In this discussion, remember the adage popularized by Mark Twain: “Three types of lies. Lies. Damn lies. And statistics.” Stories about cancer risk with alcohol often can be taken with a grain of salt.

No question alcohol can put you at a greater risk of cancer. But how much greater risk? That is where the statistical hanky-panky emerges. A popular reference comes from the Canadian Centre on Substance Use and Addiction’s 2023 Guidance on Alcohol and Health: Final Report. A bottom line: limit consumption to no more than two alcoholic drinks a week.

The devilish detail is the comparison of no-alcohol risk and the risk of some alcohol—usually two glasses of wine a day. Here are the findings:

• The breast cancer risk for no-alcohol females is 17.3 of 100,000 deaths (1.73%). Two-a-day drinkers increase their risk to 22 of 100,000 deaths (2.2%).

• The colorectal cancer risk for no-alcohol people is 9.2 of 100,000 deaths (.92%). Two-a-day drinkers is 11.1 of 100,000 (1.1%).

• The liver cancer risk for no-alcohol people is 3.2 of 100,000 deaths (.32%). Two-a-day drinkers is 3.6 of 100,000 deaths (.36%).

• The oesophagus cancer risk for no-alcohol people is 1.5 of 100,000 deaths (.15%). Two-a-day drinkers is 2.1 of 100,000 deaths (.21%).

The statistical trick is to state increased risk in relative terms, not absolute terms. Breast cancer risk is 17.3 of 100,000 among non-drinkers and 22 of 100,000 for drinkers. The increase in drinkers is 27% measured in relative terms—22 is 27% more than 17.3. In absolute terms, the increase is .47% (17.3 plus .47 equals 22). If a woman drinks two glasses of wine a day, she increases breast cancer risk by less than one-half a percent.

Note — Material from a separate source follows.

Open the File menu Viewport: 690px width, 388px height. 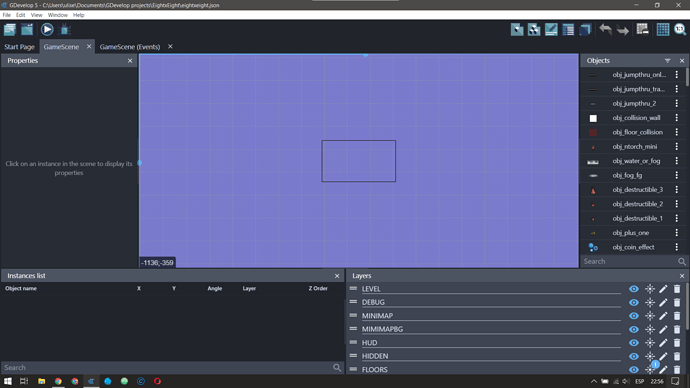(7, 15)
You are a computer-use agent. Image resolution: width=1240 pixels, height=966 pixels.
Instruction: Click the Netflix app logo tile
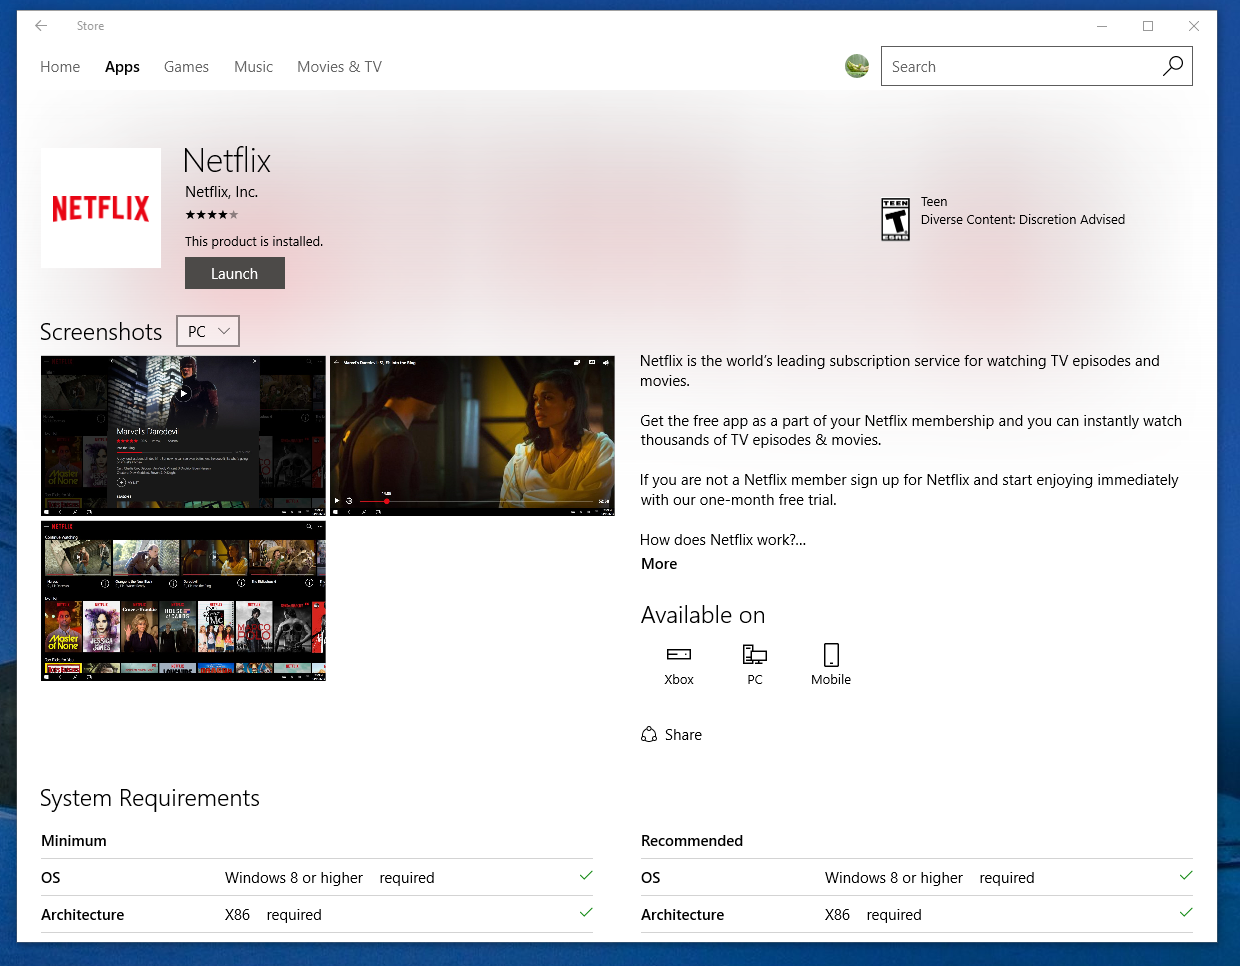click(x=100, y=207)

That is the reason the anti-alcohol zealots harp on relative and not absolute numbers. One is alarming but misleading. Two-a-day female wine drinkers do not increase their death rate by 27%. They increase their cancer chances from 17.3 per 100,000 to 22 per 100,000.

No one argues that excessive alcohol does not pose significant health risks. But misleading the public about the risks of moderate consumption is not the way to affect this issue. Go ahead and have that glass of wine with your meal tonight. It is very unlikely to kill you. And the bonhomie you enjoy with that meal has its own benefit of increasing joy and enriching your life, which studies show helps prolong life.

Last round: What do elves use to make sandwiches? Shortbread. Wine time.